— What to work on —
Lay out every one of the records below as a numbered list with one line per item, omitting any blank lines.

-- BEGIN Exercise input --

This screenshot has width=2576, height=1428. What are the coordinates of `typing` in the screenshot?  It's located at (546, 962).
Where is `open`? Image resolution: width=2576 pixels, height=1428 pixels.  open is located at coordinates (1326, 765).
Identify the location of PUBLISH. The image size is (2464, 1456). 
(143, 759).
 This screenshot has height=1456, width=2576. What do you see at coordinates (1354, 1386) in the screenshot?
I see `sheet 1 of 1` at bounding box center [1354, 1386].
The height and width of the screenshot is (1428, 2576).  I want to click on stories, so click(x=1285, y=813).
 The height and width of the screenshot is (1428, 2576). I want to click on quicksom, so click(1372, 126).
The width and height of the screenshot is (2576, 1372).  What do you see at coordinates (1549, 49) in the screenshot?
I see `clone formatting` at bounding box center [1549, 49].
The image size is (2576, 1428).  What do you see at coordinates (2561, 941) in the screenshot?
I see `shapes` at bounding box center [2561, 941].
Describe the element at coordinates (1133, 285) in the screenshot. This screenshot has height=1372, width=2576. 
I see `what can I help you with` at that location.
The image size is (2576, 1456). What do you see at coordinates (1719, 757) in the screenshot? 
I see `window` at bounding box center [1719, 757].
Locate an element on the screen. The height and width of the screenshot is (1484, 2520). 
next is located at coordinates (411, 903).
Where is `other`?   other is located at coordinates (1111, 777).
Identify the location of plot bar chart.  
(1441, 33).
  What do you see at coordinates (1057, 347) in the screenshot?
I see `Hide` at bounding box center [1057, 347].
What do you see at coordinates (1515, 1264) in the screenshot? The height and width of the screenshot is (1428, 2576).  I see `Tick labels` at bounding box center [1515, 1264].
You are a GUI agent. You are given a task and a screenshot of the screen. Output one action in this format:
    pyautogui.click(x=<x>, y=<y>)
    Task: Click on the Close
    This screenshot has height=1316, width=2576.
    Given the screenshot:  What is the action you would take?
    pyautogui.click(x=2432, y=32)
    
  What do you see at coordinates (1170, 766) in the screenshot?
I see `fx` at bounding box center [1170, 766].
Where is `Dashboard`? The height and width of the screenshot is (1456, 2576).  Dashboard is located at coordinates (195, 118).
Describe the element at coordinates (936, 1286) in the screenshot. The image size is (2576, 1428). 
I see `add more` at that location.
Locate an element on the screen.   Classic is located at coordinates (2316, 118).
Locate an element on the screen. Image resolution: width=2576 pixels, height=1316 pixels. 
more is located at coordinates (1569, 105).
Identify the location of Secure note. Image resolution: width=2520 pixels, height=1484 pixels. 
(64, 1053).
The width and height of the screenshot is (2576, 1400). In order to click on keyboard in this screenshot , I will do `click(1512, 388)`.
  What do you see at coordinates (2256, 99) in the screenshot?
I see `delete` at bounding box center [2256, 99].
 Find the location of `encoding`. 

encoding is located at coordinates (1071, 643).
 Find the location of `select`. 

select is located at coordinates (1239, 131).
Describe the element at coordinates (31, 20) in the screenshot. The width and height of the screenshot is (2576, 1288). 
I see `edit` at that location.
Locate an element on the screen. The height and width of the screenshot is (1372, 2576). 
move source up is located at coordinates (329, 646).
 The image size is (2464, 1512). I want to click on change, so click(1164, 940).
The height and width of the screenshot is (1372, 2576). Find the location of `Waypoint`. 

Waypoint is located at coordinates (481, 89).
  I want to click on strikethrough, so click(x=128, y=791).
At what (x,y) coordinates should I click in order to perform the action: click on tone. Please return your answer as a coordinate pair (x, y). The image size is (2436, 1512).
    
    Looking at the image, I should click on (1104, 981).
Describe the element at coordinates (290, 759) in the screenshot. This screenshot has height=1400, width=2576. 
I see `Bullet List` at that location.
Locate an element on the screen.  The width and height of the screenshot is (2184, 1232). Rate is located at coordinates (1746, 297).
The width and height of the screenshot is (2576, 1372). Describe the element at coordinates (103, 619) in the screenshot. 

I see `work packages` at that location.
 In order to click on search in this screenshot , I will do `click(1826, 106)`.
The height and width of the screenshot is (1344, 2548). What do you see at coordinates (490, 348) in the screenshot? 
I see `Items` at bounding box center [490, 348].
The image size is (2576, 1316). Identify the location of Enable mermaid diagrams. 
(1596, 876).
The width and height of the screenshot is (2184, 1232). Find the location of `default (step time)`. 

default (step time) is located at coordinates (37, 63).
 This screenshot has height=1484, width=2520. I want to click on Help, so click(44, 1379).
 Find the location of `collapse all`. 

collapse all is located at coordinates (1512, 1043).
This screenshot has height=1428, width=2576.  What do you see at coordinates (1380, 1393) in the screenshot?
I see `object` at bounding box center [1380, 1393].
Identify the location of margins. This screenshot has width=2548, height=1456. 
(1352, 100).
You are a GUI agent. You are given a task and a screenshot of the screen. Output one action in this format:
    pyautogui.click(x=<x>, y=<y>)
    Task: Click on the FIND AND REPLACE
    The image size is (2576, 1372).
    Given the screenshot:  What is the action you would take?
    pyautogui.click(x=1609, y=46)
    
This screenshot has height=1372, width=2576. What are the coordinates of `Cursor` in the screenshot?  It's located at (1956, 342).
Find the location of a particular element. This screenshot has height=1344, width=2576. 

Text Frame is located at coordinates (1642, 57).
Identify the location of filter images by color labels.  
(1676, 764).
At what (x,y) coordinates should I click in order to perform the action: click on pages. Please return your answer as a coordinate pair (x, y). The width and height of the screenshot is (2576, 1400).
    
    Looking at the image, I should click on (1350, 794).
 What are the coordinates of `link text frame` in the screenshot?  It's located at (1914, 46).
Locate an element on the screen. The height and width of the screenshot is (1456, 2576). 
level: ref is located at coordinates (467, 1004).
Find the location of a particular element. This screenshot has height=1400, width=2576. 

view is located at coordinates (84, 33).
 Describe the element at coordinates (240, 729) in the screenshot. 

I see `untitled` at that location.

-- END Exercise input --

— Reply to the task —
1. This screenshot has width=2576, height=1428. What are the coordinates of `typing` in the screenshot?  It's located at (546, 962).
2. Where is `open`? Image resolution: width=2576 pixels, height=1428 pixels.  open is located at coordinates (1326, 765).
3. Identify the location of PUBLISH. The image size is (2464, 1456). 
4. (143, 759).
5.  This screenshot has height=1456, width=2576. What do you see at coordinates (1354, 1386) in the screenshot?
6. I see `sheet 1 of 1` at bounding box center [1354, 1386].
7. The height and width of the screenshot is (1428, 2576).  I want to click on stories, so click(x=1285, y=813).
8.  The height and width of the screenshot is (1428, 2576). I want to click on quicksom, so click(1372, 126).
9. The width and height of the screenshot is (2576, 1372).  What do you see at coordinates (1549, 49) in the screenshot?
10. I see `clone formatting` at bounding box center [1549, 49].
11. The image size is (2576, 1428).  What do you see at coordinates (2561, 941) in the screenshot?
12. I see `shapes` at bounding box center [2561, 941].
13. Describe the element at coordinates (1133, 285) in the screenshot. This screenshot has height=1372, width=2576. 
14. I see `what can I help you with` at that location.
15. The image size is (2576, 1456). What do you see at coordinates (1719, 757) in the screenshot? 
16. I see `window` at bounding box center [1719, 757].
17. Locate an element on the screen. The height and width of the screenshot is (1484, 2520). 
18. next is located at coordinates (411, 903).
19. Where is `other`?   other is located at coordinates (1111, 777).
20. Identify the location of plot bar chart.  
21. (1441, 33).
22.   What do you see at coordinates (1057, 347) in the screenshot?
23. I see `Hide` at bounding box center [1057, 347].
24. What do you see at coordinates (1515, 1264) in the screenshot? The height and width of the screenshot is (1428, 2576).  I see `Tick labels` at bounding box center [1515, 1264].
25. You are a GUI agent. You are given a task and a screenshot of the screen. Output one action in this format:
26.     pyautogui.click(x=<x>, y=<y>)
27.     Task: Click on the Close
28.     This screenshot has height=1316, width=2576.
29.     Given the screenshot:  What is the action you would take?
30.     pyautogui.click(x=2432, y=32)
31.   What do you see at coordinates (1170, 766) in the screenshot?
32. I see `fx` at bounding box center [1170, 766].
33. Where is `Dashboard`? The height and width of the screenshot is (1456, 2576).  Dashboard is located at coordinates (195, 118).
34. Describe the element at coordinates (936, 1286) in the screenshot. The image size is (2576, 1428). 
35. I see `add more` at that location.
36. Locate an element on the screen.   Classic is located at coordinates (2316, 118).
37. Locate an element on the screen. Image resolution: width=2576 pixels, height=1316 pixels. 
38. more is located at coordinates (1569, 105).
39. Identify the location of Secure note. Image resolution: width=2520 pixels, height=1484 pixels. 
40. (64, 1053).
41. The width and height of the screenshot is (2576, 1400). In order to click on keyboard in this screenshot , I will do `click(1512, 388)`.
42.   What do you see at coordinates (2256, 99) in the screenshot?
43. I see `delete` at bounding box center [2256, 99].
44.  Find the location of `encoding`. 
45. encoding is located at coordinates (1071, 643).
46.  Find the location of `select`. 
47. select is located at coordinates (1239, 131).
48. Describe the element at coordinates (31, 20) in the screenshot. The width and height of the screenshot is (2576, 1288). 
49. I see `edit` at that location.
50. Locate an element on the screen. The height and width of the screenshot is (1372, 2576). 
51. move source up is located at coordinates (329, 646).
52.  The image size is (2464, 1512). I want to click on change, so click(1164, 940).
53. The height and width of the screenshot is (1372, 2576). Find the location of `Waypoint`. 
54. Waypoint is located at coordinates (481, 89).
55.   I want to click on strikethrough, so click(x=128, y=791).
56. At what (x,y) coordinates should I click in order to perform the action: click on tone. Please return your answer as a coordinate pair (x, y). The image size is (2436, 1512).
57.     Looking at the image, I should click on (1104, 981).
58. Describe the element at coordinates (290, 759) in the screenshot. This screenshot has height=1400, width=2576. 
59. I see `Bullet List` at that location.
60. Locate an element on the screen.  The width and height of the screenshot is (2184, 1232). Rate is located at coordinates (1746, 297).
61. The width and height of the screenshot is (2576, 1372). Describe the element at coordinates (103, 619) in the screenshot. 
62. I see `work packages` at that location.
63.  In order to click on search in this screenshot , I will do `click(1826, 106)`.
64. The height and width of the screenshot is (1344, 2548). What do you see at coordinates (490, 348) in the screenshot? 
65. I see `Items` at bounding box center [490, 348].
66. The image size is (2576, 1316). Identify the location of Enable mermaid diagrams. 
67. (1596, 876).
68. The width and height of the screenshot is (2184, 1232). Find the location of `default (step time)`. 
69. default (step time) is located at coordinates (37, 63).
70.  This screenshot has height=1484, width=2520. I want to click on Help, so click(44, 1379).
71.  Find the location of `collapse all`. 
72. collapse all is located at coordinates (1512, 1043).
73. This screenshot has height=1428, width=2576.  What do you see at coordinates (1380, 1393) in the screenshot?
74. I see `object` at bounding box center [1380, 1393].
75. Identify the location of margins. This screenshot has width=2548, height=1456. 
76. (1352, 100).
77. You are a GUI agent. You are given a task and a screenshot of the screen. Output one action in this format:
78.     pyautogui.click(x=<x>, y=<y>)
79.     Task: Click on the FIND AND REPLACE
80.     The image size is (2576, 1372).
81.     Given the screenshot:  What is the action you would take?
82.     pyautogui.click(x=1609, y=46)
83. This screenshot has height=1372, width=2576. What are the coordinates of `Cursor` in the screenshot?  It's located at (1956, 342).
84. Find the location of a particular element. This screenshot has height=1344, width=2576. 
85. Text Frame is located at coordinates (1642, 57).
86. Identify the location of filter images by color labels.  
87. (1676, 764).
88. At what (x,y) coordinates should I click in order to perform the action: click on pages. Please return your answer as a coordinate pair (x, y). The width and height of the screenshot is (2576, 1400).
89.     Looking at the image, I should click on (1350, 794).
90.  What are the coordinates of `link text frame` in the screenshot?  It's located at (1914, 46).
91. Locate an element on the screen. The height and width of the screenshot is (1456, 2576). 
92. level: ref is located at coordinates (467, 1004).
93. Find the location of a particular element. This screenshot has height=1400, width=2576. 
94. view is located at coordinates (84, 33).
95.  Describe the element at coordinates (240, 729) in the screenshot. 
96. I see `untitled` at that location.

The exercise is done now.